Дорогой отец, ты, как и я, не умеешь лгать. Ты так много написал о нем, что я сразу поняла, что ты задумал выдать меня замуж за этого господина Керима. Согласно твоему приказу, я окажу прекрасный прием Кериму. Но не думаю, что стану его супругой. Как я уже говорила, я плохо знаю этого господина. Он и вправду красивый и умный молодой человек. Но это не то, что я ценю в людях, папочка. Ты знаешь, я простая и тихая девушка. У меня нет другого желания, как быть всегда у ваших ног.
Сара.
Глава тринадцатая
От Сары Нермин
За две недели мне не удалось написать ни одного письма тебе, Нермин! Ты, верно, подумала, что я проиграла в схватку с Хомонголосом и теперь стыжусь рассказать тебе о своем поражении, как правительство страны, чьи войска разгромлены, избегает официально заявлять об этом. Какая нелепость! Значит, ты еще плохо знаешь Сару. Не пройдет и месяца, как я нанесу хищнику «непредсказуемое поражение» (как пишут в газетах) и с победой вернусь в Стамбул. Через двадцать дней из Эрзурума приезжает моя мать.
Вот тебе еще событие! Когда мы летом жили в Бейлербейи, я немного пофлиртовала с одним человеком по имени Керим. Он такой весь красно-желтый, как яблоко из Амасьи. Бедняга, он пропускал занятия в училище, чтобы написать мне многостраничное письмо. Теперь он — полковник штаба, служил в Эрзуруме вместе с моим отцом. Он попросил моей руки. Между собой они уже договорились. Теперь он едет в Стамбул вместе с моей матерью и остановится у нас. То-то будет весело этой зимой!
Полтора года назад я случайно встретила господина Керима на площади Таксим. Увидев меня, он то краснел, то бледнел, из чего я поняла, что он по-прежнему влюблен в меня. Мы перебросились парой слов. Я спросила его о жене и детях. Он сказал, что семь лет назад женился, но через девять месяцев его жена умерла от тифа. Он же, в свою очередь, спросил, замужем ли я. Узнав, что нет, он чуть не лишился чувств. За секунду в его голове созрел план — жениться. Если бы мы с ним проговорили дольше, возможно, он стал бы на коленях умолять меня согласиться. Но я под каким-то предлогом тотчас удалилась.
Нермин, человек с возрастом совсем не меняется!
Как мы с тобой по-прежнему остаемся легкомысленными девочками, так и господин Керим — все тот же чистосердечный и пылкий школьник.

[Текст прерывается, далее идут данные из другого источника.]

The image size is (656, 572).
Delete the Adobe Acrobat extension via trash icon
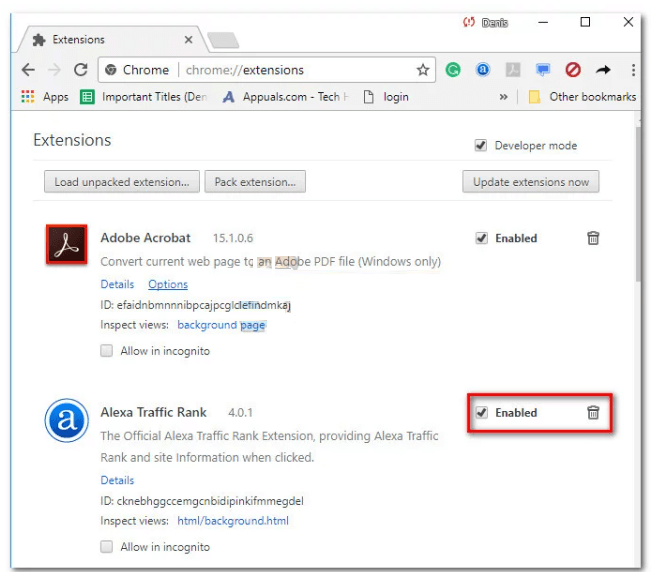click(x=593, y=238)
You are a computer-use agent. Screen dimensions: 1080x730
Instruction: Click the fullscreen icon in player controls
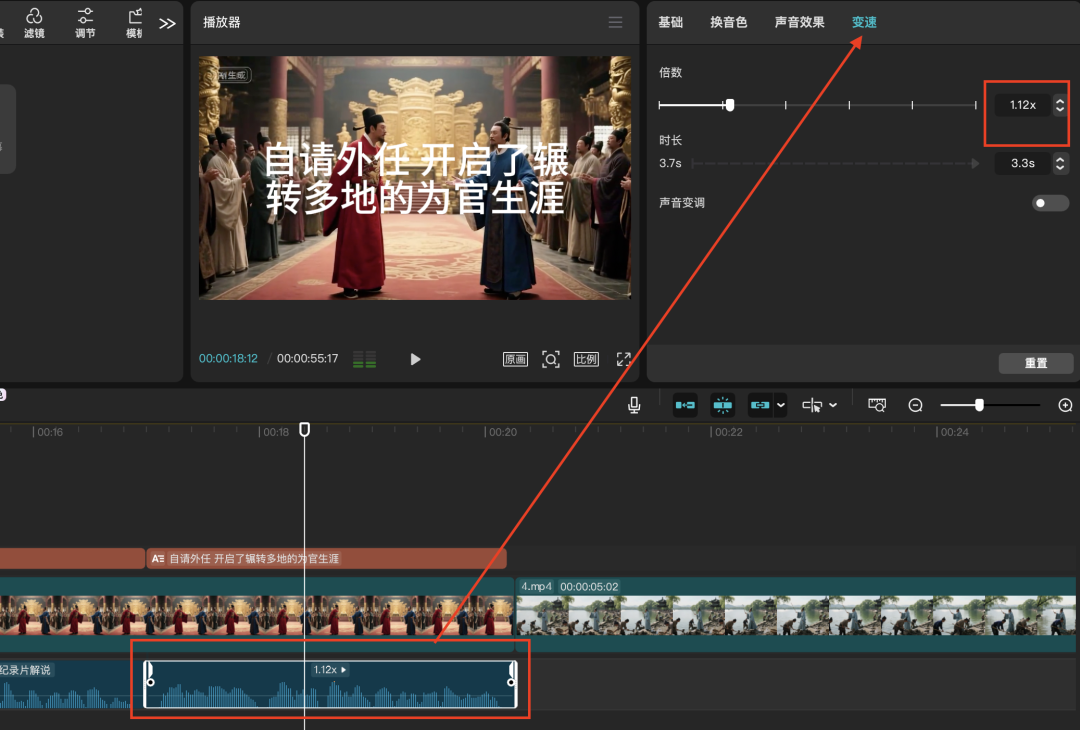point(624,359)
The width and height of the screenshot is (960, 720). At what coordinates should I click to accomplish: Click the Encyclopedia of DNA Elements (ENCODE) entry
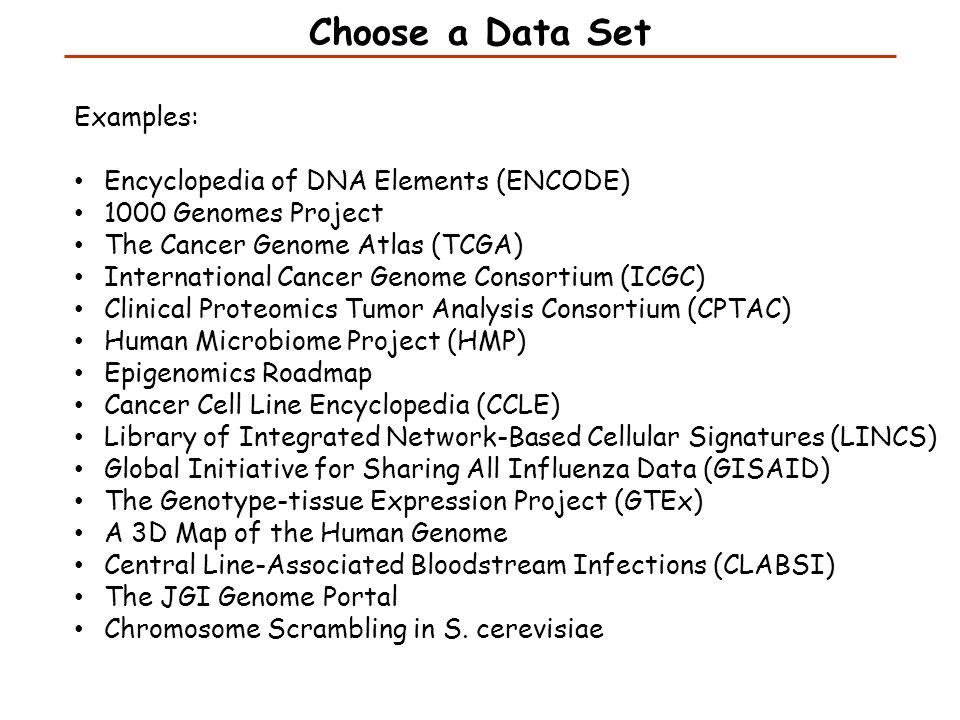(367, 181)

Все равно у нас будет достаточно времени впереди, чтобы обсудить вопрос об этом Кериме. Сейчас же возвратимся к Хомонголосу.
Сначала я поясню тебе, почему моя переписка с тобой временно прервалась. Завтра свадьба Весиме. Свадебная суматоха, с одной стороны, перипетии борьбы с Хомонголосом — с другой совсем не оставляли мне свободного времени, чтобы тебе написать.
Но теперь все приготовления уже закончены. Завтра свадьба. Думаю, будет повод поразвлечься и понаблюдать за разными необычными вещами.